Stated exercise: Reproduce every one of the following entries word for word, keeping each line unchanged and in its original order.

○ ○ ○ ○ ○ ○ ○

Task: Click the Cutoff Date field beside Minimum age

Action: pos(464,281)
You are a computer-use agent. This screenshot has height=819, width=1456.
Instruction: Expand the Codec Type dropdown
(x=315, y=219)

○ ○ ○ ○ ○ ○ ○

Solution for this task:
Task: Click the Cutoff Date field beside Minimum age

Action: pos(464,281)
You are a computer-use agent. This screenshot has height=819, width=1456.
Instruction: Expand the Codec Type dropdown
(x=315, y=219)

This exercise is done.